Exercise materials:
Segment Open
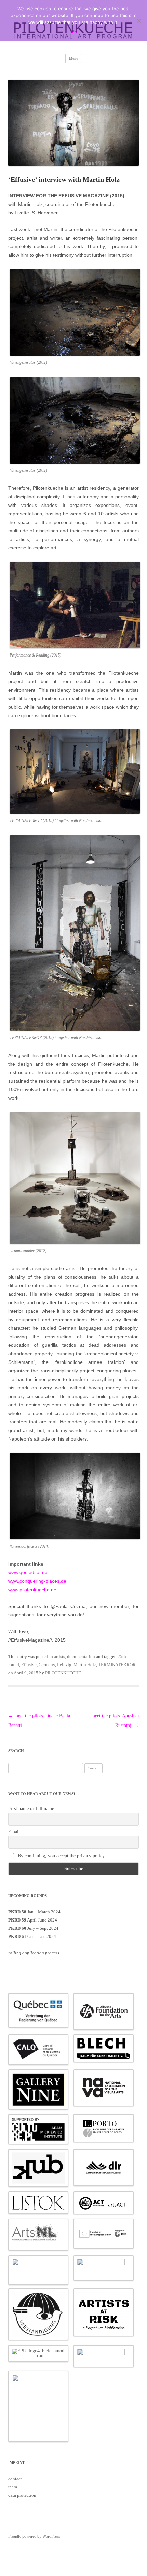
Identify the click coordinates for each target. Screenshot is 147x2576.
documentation (81, 1656)
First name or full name (31, 1808)
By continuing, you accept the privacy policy (60, 1855)
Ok (74, 31)
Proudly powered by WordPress (34, 2536)
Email (14, 1831)
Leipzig (64, 1664)
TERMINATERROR (117, 1664)
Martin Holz (85, 1664)
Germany (47, 1664)
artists (59, 1656)
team (12, 2486)
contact (15, 2478)
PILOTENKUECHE (63, 1672)
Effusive (29, 1664)
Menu (73, 58)
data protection (22, 2495)
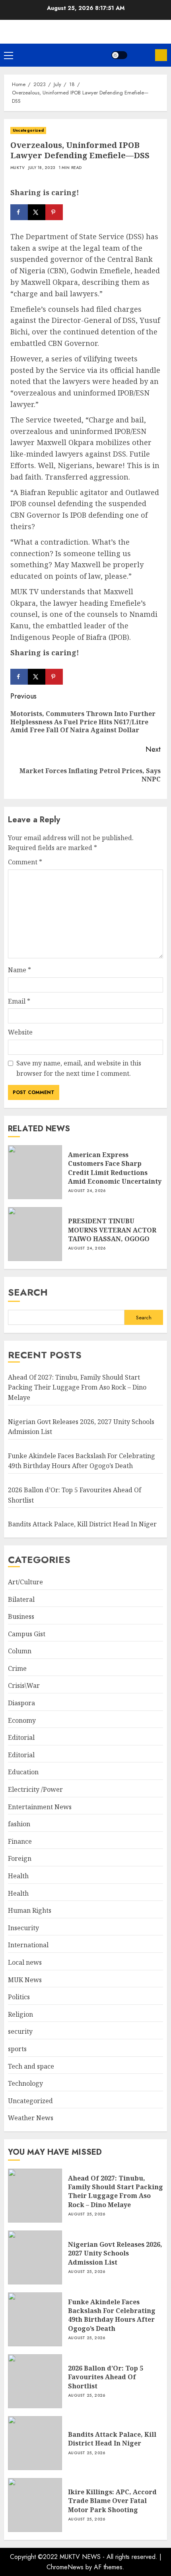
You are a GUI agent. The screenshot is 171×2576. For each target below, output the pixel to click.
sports (17, 2048)
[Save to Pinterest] (54, 212)
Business (21, 1616)
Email (19, 1001)
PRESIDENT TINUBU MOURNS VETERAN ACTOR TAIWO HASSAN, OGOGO (112, 1230)
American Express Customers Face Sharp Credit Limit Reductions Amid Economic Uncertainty (114, 1168)
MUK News (25, 1979)
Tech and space (31, 2066)
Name (19, 970)
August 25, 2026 (86, 2214)
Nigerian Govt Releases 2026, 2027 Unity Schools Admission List (115, 2253)
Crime (17, 1668)
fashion (19, 1824)
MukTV (17, 168)
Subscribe (161, 55)
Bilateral (21, 1599)
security (20, 2031)
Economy (22, 1720)
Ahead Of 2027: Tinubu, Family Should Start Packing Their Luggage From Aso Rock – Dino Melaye (77, 1387)
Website (20, 1032)
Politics (19, 1996)
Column (19, 1651)
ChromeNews (65, 2567)
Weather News (30, 2117)
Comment (25, 862)
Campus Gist (26, 1634)
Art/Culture (25, 1582)
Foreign (19, 1858)
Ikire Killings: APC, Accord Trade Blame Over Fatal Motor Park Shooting (112, 2501)
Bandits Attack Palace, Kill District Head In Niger (82, 1524)
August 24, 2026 (87, 1191)
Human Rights (29, 1910)
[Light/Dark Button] (119, 55)
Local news (25, 1962)
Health (18, 1876)
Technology (25, 2083)
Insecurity (23, 1927)
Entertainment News (40, 1806)
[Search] (141, 55)
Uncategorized (28, 130)
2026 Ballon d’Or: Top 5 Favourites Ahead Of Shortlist (105, 2377)
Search (28, 1292)
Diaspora (21, 1703)
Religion (20, 2014)
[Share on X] (36, 212)
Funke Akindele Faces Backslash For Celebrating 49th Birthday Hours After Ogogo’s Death (81, 1460)
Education (23, 1772)
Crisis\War (24, 1685)
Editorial (21, 1737)
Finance (20, 1841)
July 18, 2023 (42, 168)
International (28, 1945)
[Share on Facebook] (19, 212)
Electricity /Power (35, 1789)
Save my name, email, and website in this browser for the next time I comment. (78, 1068)
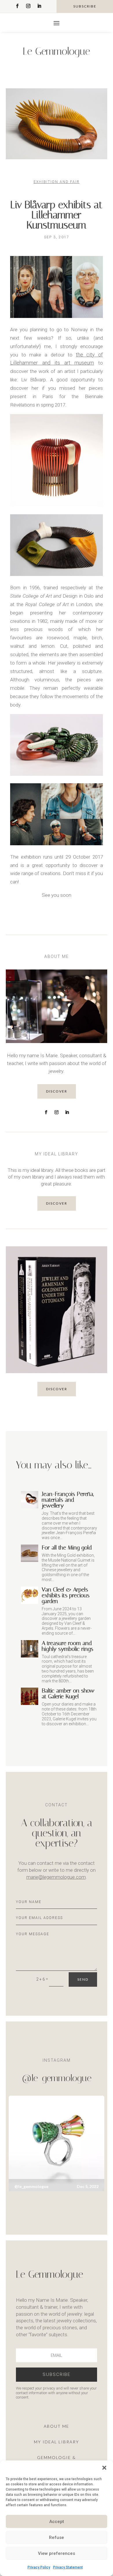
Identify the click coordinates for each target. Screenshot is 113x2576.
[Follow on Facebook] (17, 6)
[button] (104, 2468)
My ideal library (56, 2441)
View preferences (56, 2553)
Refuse (56, 2537)
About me (56, 2426)
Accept (56, 2521)
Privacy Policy (39, 2567)
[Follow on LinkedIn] (39, 6)
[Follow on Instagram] (28, 6)
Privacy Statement (68, 2567)
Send (82, 1979)
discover (56, 1091)
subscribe (84, 6)
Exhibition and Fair (57, 182)
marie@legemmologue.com (56, 1877)
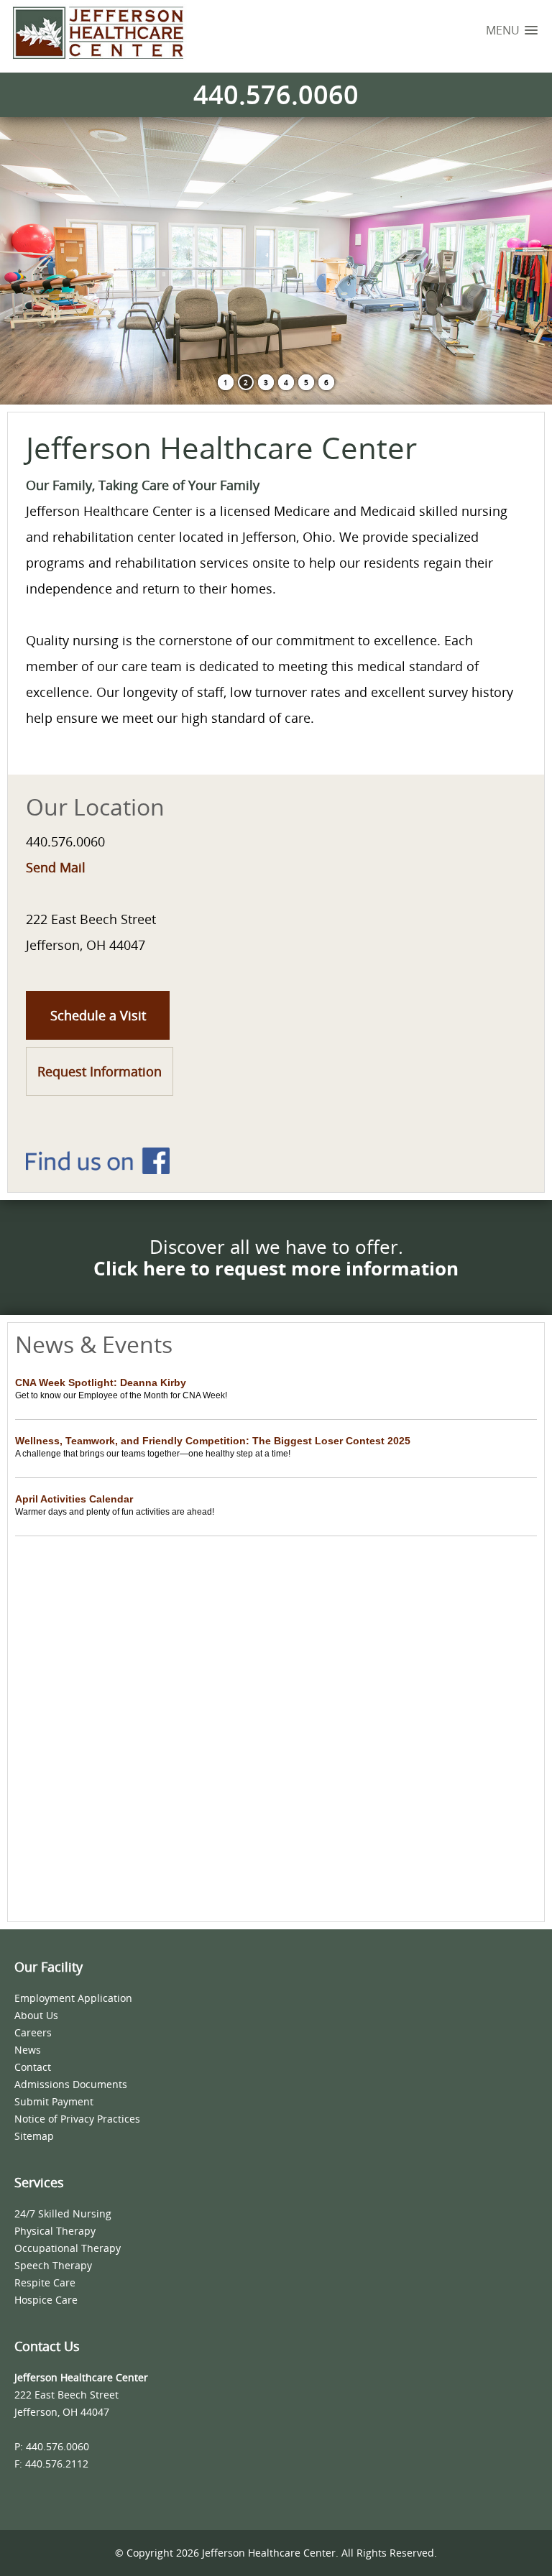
Segment Closed
Exercise description:
Count the lines in the records above that contain "each", please, and give the number without any other words.

Task result:
3